IL TUO OBIETTIVO
Per favore, indica se ciascuna affermazione concorda con il testo sul quadro etico dell'IA riportato sotto, rispondendo sì o no e citando alla lettera le parole del testo che lo decidono. (a) Il principio di esplicabilità è di introduzione recente. (b) L'esplicabilità è presentata come uno dei principi tradizionali. (c) Nella citazione di Floridi l'esplicabilità include soltanto il senso etico di responsabilità.

TESTO DEL DOCUMENTO
Un interrogativo sostanziale. Quale potrebbe essere il quadro etico di riferimento? Si aprirebbe, a questo punto, un vasto orizzonte dialettico, di riflessioni e approfondimenti. In via preliminare possiamo riprendere i principi, enunciati dal Parlamento Europeo nella Risoluzione sulle Raccomandazioni alla Commissione concernenti norme di diritto civile sulla robotica e di quelli sanciti all’articolo 2 del Trattato sull’Unione europea e nella Carta dei diritti fondamentali dell’Unione europea. Dignità umana, uguaglianza, giustizia ed equità, non discriminazione, consenso informato, protezione dei dati. Così come i principi e i valori alla base del diritto dell’Unione come la non stigmatizzazione, la trasparenza, l’autonomia, la responsabilità individuale e sociale. E poi, accanto ai tradizionali principi di beneficenza, non maleficenza, autonomia e giustizia, il principio di esplicabilità. Quest’ultimo, di recente introduzione, si rappresenta come “il principio mancante del puzzle etico dell’IA. È il principio che include sia il senso epistemologico di intelligibilità sia il senso etico di responsabilità.” (L. Floridi).

DATI FORNITI

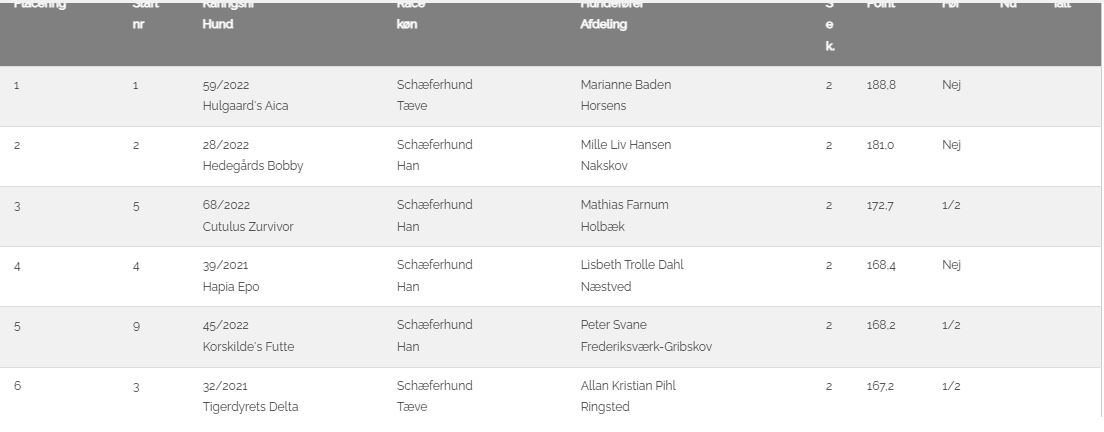
Task: Click the Hund column header
Action: (x=217, y=24)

SOLUZIONE SVOLTA
(a) Sì: «Quest’ultimo, di recente introduzione».
(b) No: «accanto ai tradizionali principi di beneficenza, non maleficenza, autonomia e giustizia, il principio di esplicabilità».
(c) No: «include sia il senso epistemologico di intelligibilità sia il senso etico di responsabilità».